## WHAT YOU HAVE TO DO
Starting from the line that holds "The height and width of the screenshot is (849, 1479).", print each remaining line of the entries exactly, ending with the last.

Saved entries:
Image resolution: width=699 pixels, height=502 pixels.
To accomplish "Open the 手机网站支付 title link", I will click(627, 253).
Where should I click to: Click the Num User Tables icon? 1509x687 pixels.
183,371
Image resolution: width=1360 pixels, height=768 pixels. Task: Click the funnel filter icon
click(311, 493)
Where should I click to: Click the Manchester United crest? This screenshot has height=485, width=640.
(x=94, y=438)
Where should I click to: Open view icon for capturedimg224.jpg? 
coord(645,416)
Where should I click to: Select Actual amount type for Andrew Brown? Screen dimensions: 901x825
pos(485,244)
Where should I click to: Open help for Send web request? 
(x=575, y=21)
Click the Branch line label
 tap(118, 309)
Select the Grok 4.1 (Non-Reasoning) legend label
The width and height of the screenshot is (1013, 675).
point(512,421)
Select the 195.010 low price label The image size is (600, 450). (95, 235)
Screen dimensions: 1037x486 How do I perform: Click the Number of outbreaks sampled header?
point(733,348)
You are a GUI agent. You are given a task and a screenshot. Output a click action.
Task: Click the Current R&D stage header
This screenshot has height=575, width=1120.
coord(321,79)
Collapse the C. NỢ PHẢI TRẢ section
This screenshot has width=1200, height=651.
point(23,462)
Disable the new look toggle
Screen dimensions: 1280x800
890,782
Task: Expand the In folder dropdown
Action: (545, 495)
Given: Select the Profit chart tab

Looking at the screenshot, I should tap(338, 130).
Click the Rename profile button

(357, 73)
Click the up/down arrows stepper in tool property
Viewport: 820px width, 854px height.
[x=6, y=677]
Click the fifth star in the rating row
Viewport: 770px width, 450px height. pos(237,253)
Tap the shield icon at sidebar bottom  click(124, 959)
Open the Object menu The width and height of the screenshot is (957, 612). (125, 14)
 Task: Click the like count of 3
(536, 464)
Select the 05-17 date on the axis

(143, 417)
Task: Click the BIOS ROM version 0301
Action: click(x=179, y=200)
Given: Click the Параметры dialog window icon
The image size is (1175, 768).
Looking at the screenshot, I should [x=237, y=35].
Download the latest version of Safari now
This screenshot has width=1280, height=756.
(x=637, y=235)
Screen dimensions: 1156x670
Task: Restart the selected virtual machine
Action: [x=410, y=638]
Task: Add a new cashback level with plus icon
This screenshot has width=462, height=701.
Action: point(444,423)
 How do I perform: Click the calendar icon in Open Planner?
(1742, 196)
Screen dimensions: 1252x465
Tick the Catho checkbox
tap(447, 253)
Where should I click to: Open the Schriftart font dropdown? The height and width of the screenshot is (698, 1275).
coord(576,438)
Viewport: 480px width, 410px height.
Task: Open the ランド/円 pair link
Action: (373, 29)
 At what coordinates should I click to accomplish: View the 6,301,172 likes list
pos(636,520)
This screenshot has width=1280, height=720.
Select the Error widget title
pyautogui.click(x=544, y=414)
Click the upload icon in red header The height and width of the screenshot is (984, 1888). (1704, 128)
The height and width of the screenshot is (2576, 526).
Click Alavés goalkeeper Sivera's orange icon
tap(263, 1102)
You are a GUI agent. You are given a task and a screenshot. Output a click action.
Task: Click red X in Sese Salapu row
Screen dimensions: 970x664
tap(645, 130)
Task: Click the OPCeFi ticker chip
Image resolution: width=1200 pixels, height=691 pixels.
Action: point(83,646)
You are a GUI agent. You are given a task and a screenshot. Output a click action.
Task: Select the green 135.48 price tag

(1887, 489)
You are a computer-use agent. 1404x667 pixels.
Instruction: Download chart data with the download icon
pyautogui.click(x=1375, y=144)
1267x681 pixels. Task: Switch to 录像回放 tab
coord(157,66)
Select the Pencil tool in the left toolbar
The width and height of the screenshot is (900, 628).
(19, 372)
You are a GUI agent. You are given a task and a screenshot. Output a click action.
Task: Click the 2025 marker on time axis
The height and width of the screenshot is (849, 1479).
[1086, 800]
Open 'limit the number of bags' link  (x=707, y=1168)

## RESPONSE TO THIS EXERCISE
The height and width of the screenshot is (849, 1479).
[1086, 800]
Open 'limit the number of bags' link  (x=707, y=1168)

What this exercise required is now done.